Dataset records
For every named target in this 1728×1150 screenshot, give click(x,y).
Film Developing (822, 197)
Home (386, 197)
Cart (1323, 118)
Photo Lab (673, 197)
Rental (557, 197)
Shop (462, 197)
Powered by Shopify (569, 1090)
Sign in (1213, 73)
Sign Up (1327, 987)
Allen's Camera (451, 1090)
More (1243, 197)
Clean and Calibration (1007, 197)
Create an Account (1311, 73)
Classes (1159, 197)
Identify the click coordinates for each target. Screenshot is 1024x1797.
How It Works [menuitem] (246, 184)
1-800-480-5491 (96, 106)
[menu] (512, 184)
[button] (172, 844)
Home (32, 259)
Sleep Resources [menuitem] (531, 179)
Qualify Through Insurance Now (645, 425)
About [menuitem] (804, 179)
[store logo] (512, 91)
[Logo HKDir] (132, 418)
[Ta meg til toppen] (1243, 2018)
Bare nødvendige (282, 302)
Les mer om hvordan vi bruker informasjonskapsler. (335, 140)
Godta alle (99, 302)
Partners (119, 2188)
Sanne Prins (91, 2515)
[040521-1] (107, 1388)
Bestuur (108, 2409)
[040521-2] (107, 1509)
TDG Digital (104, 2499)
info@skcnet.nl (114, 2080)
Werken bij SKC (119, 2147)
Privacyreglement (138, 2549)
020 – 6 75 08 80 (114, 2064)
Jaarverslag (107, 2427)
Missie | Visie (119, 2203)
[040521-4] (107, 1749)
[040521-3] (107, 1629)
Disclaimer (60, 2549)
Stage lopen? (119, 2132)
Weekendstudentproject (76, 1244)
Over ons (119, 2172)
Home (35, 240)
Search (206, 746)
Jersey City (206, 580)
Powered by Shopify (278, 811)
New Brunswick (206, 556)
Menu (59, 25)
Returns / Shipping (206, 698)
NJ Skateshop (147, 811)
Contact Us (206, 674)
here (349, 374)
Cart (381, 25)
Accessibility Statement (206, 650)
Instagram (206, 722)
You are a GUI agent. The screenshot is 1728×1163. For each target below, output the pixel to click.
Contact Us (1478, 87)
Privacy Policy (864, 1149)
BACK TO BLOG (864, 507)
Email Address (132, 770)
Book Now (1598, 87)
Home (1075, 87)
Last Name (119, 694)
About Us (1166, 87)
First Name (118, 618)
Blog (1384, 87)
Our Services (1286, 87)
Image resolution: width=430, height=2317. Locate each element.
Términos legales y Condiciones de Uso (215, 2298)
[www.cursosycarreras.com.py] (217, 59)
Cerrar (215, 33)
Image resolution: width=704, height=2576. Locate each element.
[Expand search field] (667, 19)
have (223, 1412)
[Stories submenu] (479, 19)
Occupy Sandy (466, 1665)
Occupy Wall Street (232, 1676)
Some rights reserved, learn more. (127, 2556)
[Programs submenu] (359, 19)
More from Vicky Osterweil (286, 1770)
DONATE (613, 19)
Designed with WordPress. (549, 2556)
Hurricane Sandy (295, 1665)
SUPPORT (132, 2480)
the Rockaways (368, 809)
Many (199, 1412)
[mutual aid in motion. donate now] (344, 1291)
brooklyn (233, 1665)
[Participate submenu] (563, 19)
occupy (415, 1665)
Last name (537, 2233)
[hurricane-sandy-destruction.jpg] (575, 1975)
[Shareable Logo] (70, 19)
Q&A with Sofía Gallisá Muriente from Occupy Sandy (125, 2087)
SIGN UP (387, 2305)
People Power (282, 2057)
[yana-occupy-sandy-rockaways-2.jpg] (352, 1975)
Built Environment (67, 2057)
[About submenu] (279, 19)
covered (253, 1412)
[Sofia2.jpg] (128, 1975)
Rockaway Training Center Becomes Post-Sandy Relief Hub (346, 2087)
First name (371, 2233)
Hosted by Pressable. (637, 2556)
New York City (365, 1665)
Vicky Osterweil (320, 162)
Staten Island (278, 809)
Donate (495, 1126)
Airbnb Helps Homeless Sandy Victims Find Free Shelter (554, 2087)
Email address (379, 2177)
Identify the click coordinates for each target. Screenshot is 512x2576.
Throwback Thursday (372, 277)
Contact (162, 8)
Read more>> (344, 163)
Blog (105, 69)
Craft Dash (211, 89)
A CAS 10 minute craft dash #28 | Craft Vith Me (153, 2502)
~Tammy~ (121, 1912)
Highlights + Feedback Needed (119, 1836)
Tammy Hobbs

What is being asked
Write every line of the material out again exactly.

Result of the task
For every named target in this 1728×1150 screenshot, give click(x,y).
Film Developing (822, 197)
Home (386, 197)
Cart (1323, 118)
Photo Lab (673, 197)
Rental (557, 197)
Shop (462, 197)
Powered by Shopify (569, 1090)
Sign in (1213, 73)
Sign Up (1327, 987)
Allen's Camera (451, 1090)
More (1243, 197)
Clean and Calibration (1007, 197)
Create an Account (1311, 73)
Classes (1159, 197)
Identify the click coordinates for each target. Screenshot is 1024x1797.
How It Works [menuitem] (246, 184)
1-800-480-5491 (96, 106)
[menu] (512, 184)
[button] (172, 844)
Home (32, 259)
Sleep Resources [menuitem] (531, 179)
Qualify Through Insurance Now (645, 425)
About [menuitem] (804, 179)
[store logo] (512, 91)
[Logo HKDir] (132, 418)
[Ta meg til toppen] (1243, 2018)
Bare nødvendige (282, 302)
Les mer om hvordan vi bruker informasjonskapsler. (335, 140)
Godta alle (99, 302)
Partners (119, 2188)
Sanne Prins (91, 2515)
[040521-1] (107, 1388)
Bestuur (108, 2409)
[040521-2] (107, 1509)
TDG Digital (104, 2499)
info@skcnet.nl (114, 2080)
Werken bij SKC (119, 2147)
Privacyreglement (138, 2549)
020 – 6 75 08 80 (114, 2064)
Jaarverslag (107, 2427)
Missie | Visie (119, 2203)
[040521-4] (107, 1749)
[040521-3] (107, 1629)
Disclaimer (60, 2549)
Stage lopen? (119, 2132)
Weekendstudentproject (76, 1244)
Over ons (119, 2172)
Home (35, 240)
Search (206, 746)
Jersey City (206, 580)
Powered by Shopify (278, 811)
New Brunswick (206, 556)
Menu (59, 25)
Returns / Shipping (206, 698)
NJ Skateshop (147, 811)
Contact Us (206, 674)
here (349, 374)
Cart (381, 25)
Accessibility Statement (206, 650)
Instagram (206, 722)
You are a GUI agent. The screenshot is 1728×1163. For each target below, output the pixel to click.
Contact Us (1478, 87)
Privacy Policy (864, 1149)
BACK TO BLOG (864, 507)
Email Address (132, 770)
Book Now (1598, 87)
Home (1075, 87)
Last Name (119, 694)
About Us (1166, 87)
First Name (118, 618)
Blog (1384, 87)
Our Services (1286, 87)
Image resolution: width=430, height=2317. Locate each element.
Términos legales y Condiciones de Uso (215, 2298)
[www.cursosycarreras.com.py] (217, 59)
Cerrar (215, 33)
Image resolution: width=704, height=2576. Locate each element.
[Expand search field] (667, 19)
have (223, 1412)
[Stories submenu] (479, 19)
Occupy Sandy (466, 1665)
Occupy Wall Street (232, 1676)
Some rights reserved, learn more. (127, 2556)
[Programs submenu] (359, 19)
More from Vicky Osterweil (286, 1770)
DONATE (613, 19)
Designed with WordPress. (549, 2556)
Hurricane Sandy (295, 1665)
SUPPORT (132, 2480)
the Rockaways (368, 809)
Many (199, 1412)
[mutual aid in motion. donate now] (344, 1291)
brooklyn (233, 1665)
[Participate submenu] (563, 19)
occupy (415, 1665)
Last name (537, 2233)
[hurricane-sandy-destruction.jpg] (575, 1975)
[Shareable Logo] (70, 19)
Q&A with Sofía Gallisá Muriente from Occupy Sandy (125, 2087)
SIGN UP (387, 2305)
People Power (282, 2057)
[yana-occupy-sandy-rockaways-2.jpg] (352, 1975)
Built Environment (67, 2057)
[About submenu] (279, 19)
covered (253, 1412)
[Sofia2.jpg] (128, 1975)
Rockaway Training Center Becomes Post-Sandy Relief Hub (346, 2087)
First name (371, 2233)
Hosted by Pressable. (637, 2556)
New York City (365, 1665)
Vicky Osterweil (320, 162)
Staten Island (278, 809)
Donate (495, 1126)
Airbnb Helps Homeless Sandy Victims Find Free Shelter (554, 2087)
Email address (379, 2177)
Identify the click coordinates for each target. Screenshot is 512x2576.
Throwback Thursday (372, 277)
Contact (162, 8)
Read more>> (344, 163)
Blog (105, 69)
Craft Dash (211, 89)
A CAS 10 minute craft dash #28 | Craft Vith Me (153, 2502)
~Tammy~ (121, 1912)
Highlights + Feedback Needed (119, 1836)
Tammy Hobbs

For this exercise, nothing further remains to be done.